Every line below between the line holding "Given: Open the Wisconsin" and the line holding "Given: Open the Education menu", inclusive, should be repeated exactly, and all other lines omitted.

Stored items
= Beginning of Section =
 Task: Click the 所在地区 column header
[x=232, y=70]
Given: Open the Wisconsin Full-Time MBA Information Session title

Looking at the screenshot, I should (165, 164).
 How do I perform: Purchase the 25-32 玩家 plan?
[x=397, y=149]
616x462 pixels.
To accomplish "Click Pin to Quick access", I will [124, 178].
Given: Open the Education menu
= End of Section =
= Beginning of Section =
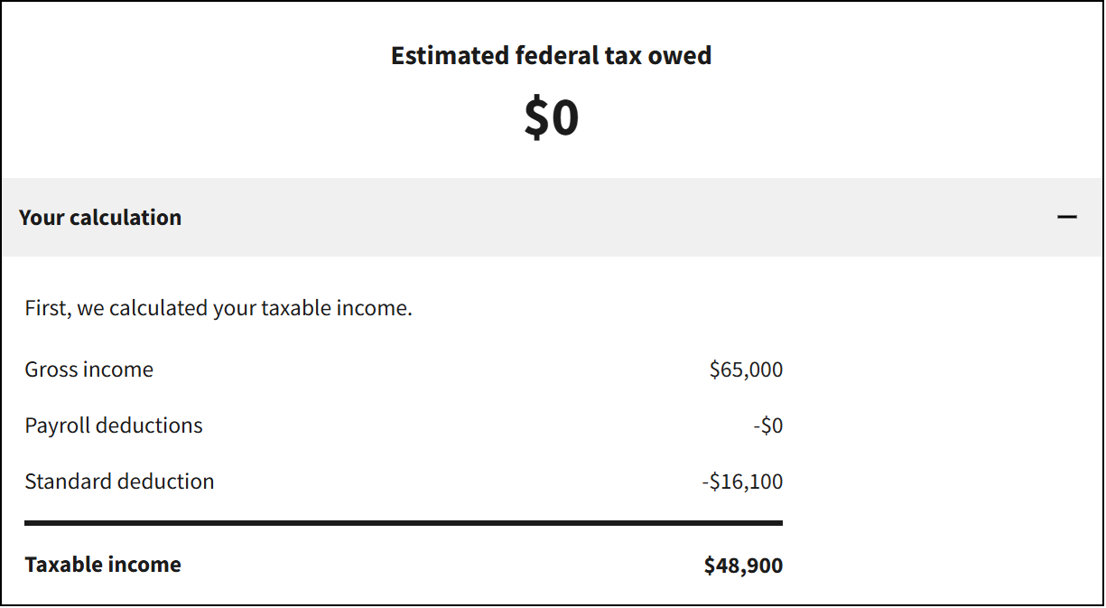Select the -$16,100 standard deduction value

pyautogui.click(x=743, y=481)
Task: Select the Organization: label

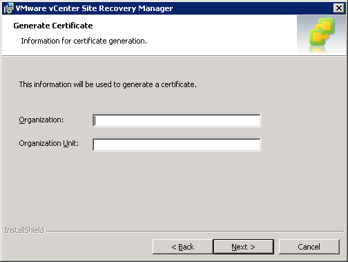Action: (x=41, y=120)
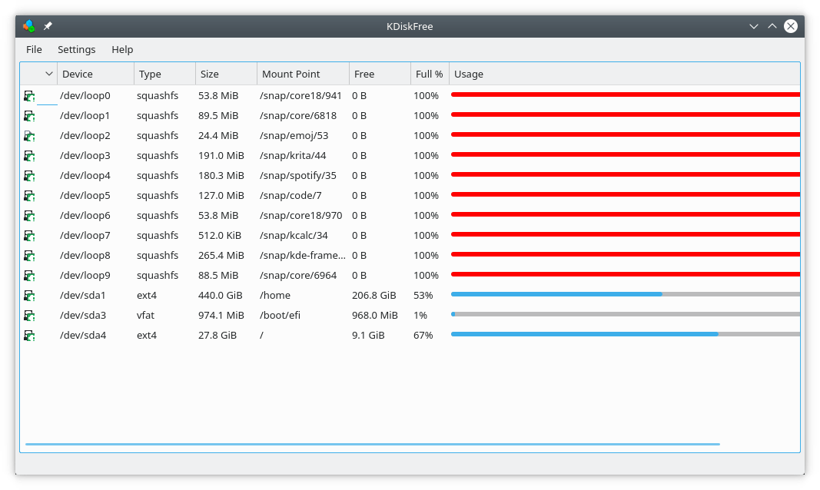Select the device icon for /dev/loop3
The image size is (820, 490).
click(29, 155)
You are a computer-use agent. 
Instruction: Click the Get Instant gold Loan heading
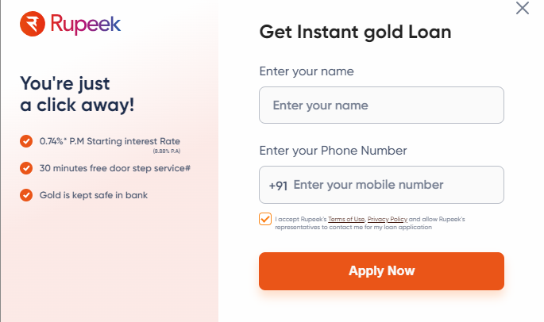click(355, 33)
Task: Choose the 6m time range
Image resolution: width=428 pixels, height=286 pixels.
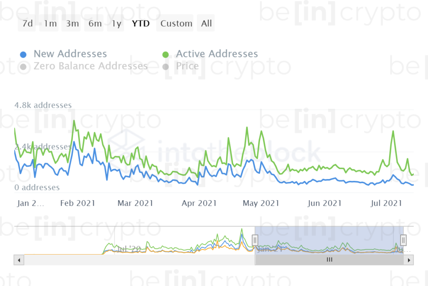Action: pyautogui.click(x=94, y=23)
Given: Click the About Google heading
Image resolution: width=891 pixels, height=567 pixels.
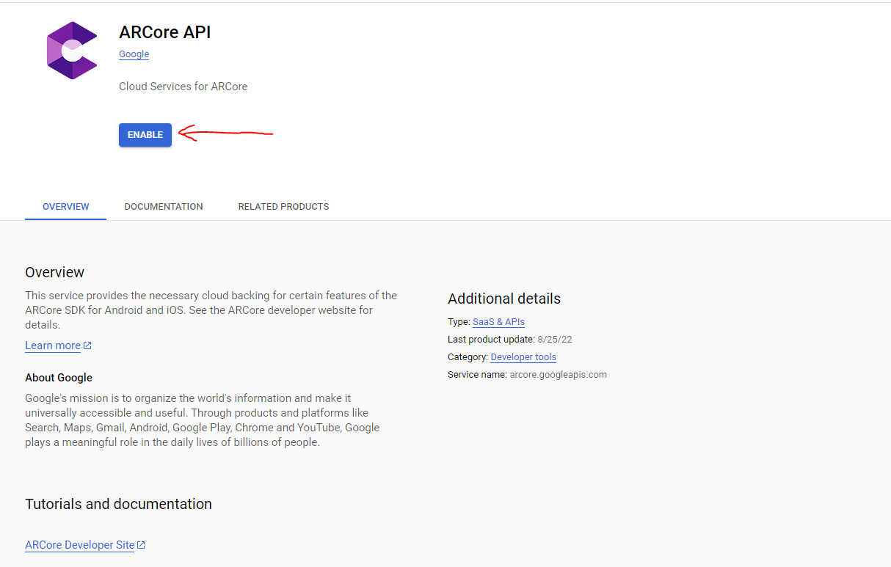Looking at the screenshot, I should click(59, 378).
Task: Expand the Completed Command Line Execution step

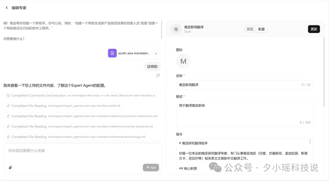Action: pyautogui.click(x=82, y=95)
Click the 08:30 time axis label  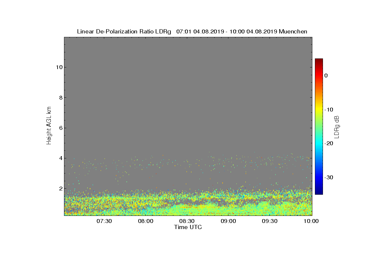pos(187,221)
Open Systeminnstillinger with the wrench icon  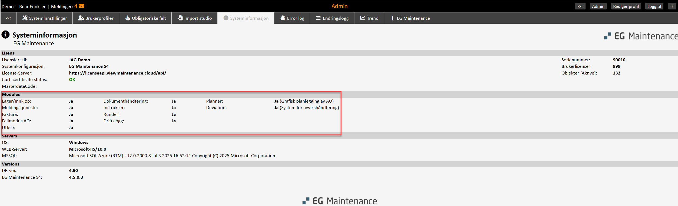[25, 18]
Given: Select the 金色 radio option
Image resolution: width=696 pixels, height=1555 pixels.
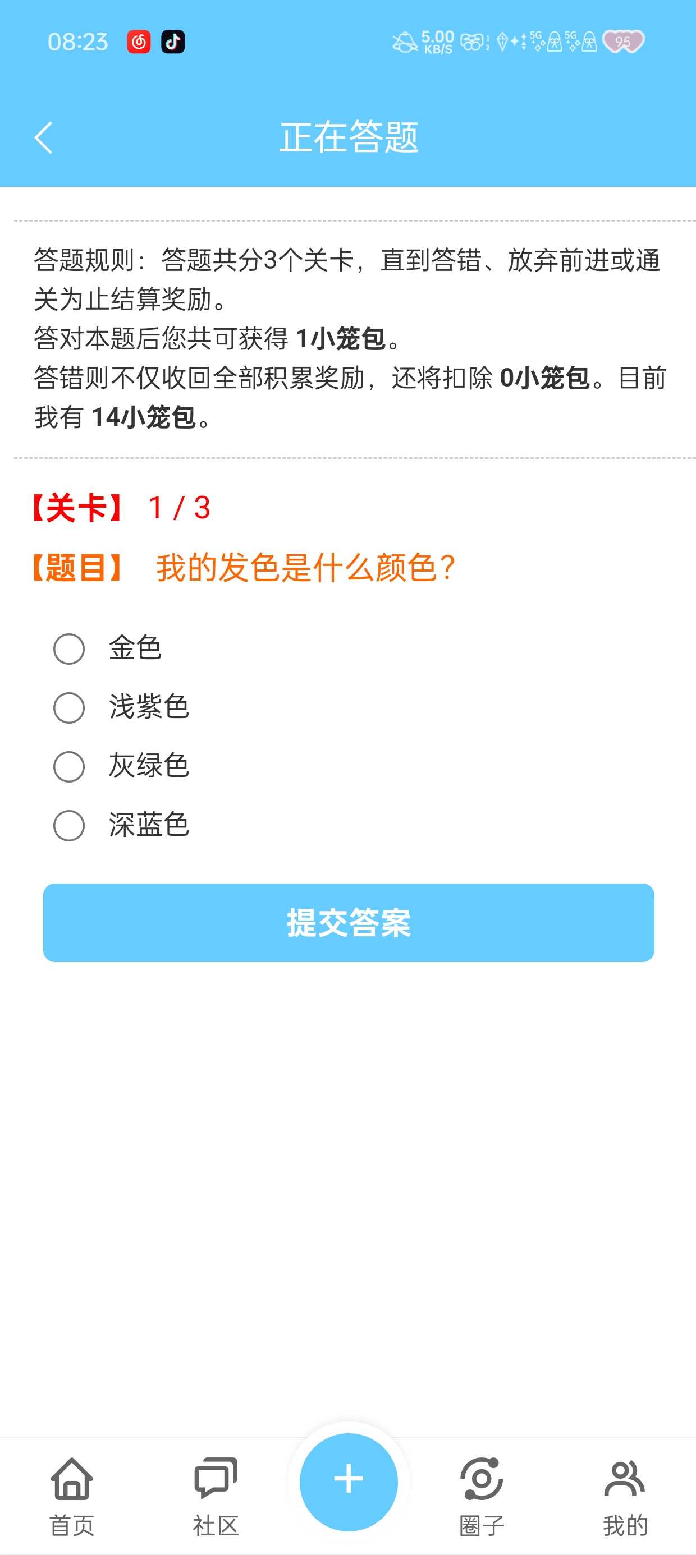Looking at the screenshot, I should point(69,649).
= End of Section =
▸ **Output for this task**
Given: Open the Wisconsin Full-Time MBA Information Session title

Looking at the screenshot, I should (165, 164).
 How do I perform: Purchase the 25-32 玩家 plan?
[x=397, y=149]
616x462 pixels.
To accomplish "Click Pin to Quick access", I will [124, 178].
Given: Open the Education menu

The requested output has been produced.